A blogger always had an option of writing a post to invite reader comments/thoughts/feedback. How is Skribit different in this case?
As a blogger myself, I always invite lively discussion and feedback by asking questions at the end of most of my posts. While this is a great tactic for attaining post-related feedback, Skribit aims to retrieve site-wide feedback and is done in a fashion that makes such suggestions more accessible to other readers as well as the blogger.
That is, suggestions in comments tend to be in the context of the article, regardless of any questions asked. Skribit is more for the wider topic area that the blogger draws from. The Skribit widget creates a lower barrier of entry for the reader to make a suggestion and therefore results in a better chance of having more readers, including infrequent ones, make suggestions.
At the moment, the scope of Skribit is focused around blogs but since it is a simple widget it can practically be embedded on any webpage. Once we fully test it with bloggers, we will evaluate our feedback and see where else Skribit should be applied.
What other features are do you plan to include in Skribit?
Right now, we’re focusing on building a stable product with a solid feature-set. You can definitely expect to see more from Skribit. Our Basecamp account is filled with great ideas for features.
How was your experience at Startup Weekend?
Startup Weekend Atlanta was a phenomenal experience. I didn’t think that 60 people would be able to build something so focused and driven. Groups quickly formed for development, business development, marketing, design, usability and so on.
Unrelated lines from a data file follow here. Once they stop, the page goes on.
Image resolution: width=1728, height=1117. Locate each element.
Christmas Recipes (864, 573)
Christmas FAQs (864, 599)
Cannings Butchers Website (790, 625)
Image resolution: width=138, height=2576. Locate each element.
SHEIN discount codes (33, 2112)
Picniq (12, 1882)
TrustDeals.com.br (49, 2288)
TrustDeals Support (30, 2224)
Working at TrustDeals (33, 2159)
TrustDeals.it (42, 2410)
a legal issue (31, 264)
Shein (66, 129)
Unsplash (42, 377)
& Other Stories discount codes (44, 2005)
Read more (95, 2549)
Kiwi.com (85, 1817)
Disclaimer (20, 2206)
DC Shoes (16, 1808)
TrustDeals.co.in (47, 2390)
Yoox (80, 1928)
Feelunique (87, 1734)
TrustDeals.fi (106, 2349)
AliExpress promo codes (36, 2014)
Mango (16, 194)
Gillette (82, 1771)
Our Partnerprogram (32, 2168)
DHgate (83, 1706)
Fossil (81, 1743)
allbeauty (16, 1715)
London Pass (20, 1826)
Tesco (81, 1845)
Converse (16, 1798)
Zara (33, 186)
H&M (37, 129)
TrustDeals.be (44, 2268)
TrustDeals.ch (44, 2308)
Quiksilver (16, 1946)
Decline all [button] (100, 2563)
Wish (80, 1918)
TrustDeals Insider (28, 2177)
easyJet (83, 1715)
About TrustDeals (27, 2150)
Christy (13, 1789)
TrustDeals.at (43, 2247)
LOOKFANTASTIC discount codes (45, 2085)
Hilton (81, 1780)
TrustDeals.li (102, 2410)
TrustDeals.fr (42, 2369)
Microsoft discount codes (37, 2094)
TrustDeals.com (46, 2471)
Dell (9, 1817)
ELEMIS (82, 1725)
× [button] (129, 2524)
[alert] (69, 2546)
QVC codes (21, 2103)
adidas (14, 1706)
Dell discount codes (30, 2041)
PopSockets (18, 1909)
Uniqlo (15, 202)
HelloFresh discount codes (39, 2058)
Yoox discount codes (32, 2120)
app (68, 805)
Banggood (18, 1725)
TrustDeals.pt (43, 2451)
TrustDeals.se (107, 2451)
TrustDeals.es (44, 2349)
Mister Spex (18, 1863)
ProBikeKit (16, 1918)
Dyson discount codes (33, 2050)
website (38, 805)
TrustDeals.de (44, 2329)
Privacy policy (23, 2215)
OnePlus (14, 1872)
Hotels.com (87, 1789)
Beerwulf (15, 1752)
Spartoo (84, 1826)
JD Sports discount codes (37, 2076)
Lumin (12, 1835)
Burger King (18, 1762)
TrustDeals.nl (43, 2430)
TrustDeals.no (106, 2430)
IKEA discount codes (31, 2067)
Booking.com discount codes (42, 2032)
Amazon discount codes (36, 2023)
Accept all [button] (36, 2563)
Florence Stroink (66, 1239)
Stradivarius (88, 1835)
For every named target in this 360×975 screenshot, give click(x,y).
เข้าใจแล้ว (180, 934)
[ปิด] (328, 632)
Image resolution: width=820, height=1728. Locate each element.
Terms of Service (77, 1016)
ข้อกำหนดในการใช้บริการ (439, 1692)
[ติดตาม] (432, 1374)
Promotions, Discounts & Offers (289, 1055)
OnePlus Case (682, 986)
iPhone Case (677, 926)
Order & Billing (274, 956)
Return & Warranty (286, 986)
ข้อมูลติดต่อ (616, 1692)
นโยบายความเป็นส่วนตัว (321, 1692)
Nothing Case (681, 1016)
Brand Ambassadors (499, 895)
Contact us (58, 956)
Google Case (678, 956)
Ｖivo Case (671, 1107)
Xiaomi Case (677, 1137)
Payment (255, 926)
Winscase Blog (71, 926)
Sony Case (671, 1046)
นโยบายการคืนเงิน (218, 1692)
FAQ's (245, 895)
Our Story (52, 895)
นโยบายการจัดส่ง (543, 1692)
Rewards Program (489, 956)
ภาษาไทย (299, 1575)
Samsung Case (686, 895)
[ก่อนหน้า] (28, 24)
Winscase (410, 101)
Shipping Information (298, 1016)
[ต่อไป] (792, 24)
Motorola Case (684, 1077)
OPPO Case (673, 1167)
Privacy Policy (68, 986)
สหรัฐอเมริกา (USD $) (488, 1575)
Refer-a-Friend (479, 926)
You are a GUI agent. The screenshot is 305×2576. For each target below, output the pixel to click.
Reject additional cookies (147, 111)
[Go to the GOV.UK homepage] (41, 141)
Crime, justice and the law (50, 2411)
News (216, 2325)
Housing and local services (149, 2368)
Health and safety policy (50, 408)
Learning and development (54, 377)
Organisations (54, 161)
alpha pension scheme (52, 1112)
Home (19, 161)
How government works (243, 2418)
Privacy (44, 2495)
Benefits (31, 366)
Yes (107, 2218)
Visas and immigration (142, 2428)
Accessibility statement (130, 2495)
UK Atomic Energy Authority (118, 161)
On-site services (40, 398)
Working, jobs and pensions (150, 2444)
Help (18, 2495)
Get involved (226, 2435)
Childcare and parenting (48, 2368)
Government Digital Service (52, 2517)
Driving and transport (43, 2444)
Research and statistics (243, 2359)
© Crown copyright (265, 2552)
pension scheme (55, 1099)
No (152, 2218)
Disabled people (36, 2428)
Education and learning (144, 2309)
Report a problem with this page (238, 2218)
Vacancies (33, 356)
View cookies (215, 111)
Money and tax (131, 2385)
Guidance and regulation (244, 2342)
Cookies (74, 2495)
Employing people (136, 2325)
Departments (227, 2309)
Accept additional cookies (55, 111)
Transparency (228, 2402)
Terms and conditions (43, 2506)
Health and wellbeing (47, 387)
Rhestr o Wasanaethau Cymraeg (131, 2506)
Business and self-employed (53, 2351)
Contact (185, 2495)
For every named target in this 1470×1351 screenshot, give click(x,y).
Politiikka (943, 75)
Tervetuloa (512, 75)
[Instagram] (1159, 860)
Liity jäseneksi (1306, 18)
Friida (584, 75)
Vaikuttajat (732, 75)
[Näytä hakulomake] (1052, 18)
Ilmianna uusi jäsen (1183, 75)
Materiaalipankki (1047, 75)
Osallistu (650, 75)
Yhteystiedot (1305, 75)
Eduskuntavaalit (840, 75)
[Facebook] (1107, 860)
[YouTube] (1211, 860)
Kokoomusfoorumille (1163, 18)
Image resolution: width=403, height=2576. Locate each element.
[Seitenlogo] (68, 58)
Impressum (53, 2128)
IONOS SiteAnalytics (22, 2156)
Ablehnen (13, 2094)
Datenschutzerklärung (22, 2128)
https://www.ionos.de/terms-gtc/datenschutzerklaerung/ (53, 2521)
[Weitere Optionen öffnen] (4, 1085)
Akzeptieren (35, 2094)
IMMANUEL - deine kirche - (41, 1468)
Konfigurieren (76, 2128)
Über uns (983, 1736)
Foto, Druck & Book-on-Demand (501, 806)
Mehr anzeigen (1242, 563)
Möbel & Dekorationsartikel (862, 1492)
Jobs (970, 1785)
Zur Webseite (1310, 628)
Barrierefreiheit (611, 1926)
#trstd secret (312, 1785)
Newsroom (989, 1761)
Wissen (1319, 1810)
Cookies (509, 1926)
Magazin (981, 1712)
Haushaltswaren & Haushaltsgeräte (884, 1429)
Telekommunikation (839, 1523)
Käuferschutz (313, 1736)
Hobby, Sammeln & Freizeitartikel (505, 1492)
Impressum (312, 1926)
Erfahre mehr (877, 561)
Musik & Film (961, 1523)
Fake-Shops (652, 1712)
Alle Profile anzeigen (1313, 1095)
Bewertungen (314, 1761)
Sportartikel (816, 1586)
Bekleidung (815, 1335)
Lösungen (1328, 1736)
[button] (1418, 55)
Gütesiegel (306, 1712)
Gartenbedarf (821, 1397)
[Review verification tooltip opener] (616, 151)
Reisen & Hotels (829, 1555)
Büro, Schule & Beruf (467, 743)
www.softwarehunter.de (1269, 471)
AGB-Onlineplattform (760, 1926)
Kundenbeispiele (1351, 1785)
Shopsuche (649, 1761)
Each group pumped out amazing work in a short amount of time. Not only do we have a product but we have a plan of where to take this product in the near future. I want to give a big thanks to Andrew Hyde for coming up with the whole Startup Weekend concept and keeping everyone focused as well as Lance Weatherby for leading/setting up the event and finding our great venue.
Although it’s a little quick to ask, how has been the response from the community so far? Is this actually turning out to be the missing weapon in a blogger’s armory?
When we were initially coming up with the details for Skribit, we thought Skribit would either be virally huge or not be used at all. It looks like it is gearing up to be something big. I’m very eager to begin testing and receive quality feedback from real users. I installed the Skribit widget on my blog this morning and after only a few suggestions, Skribit already proved its worth.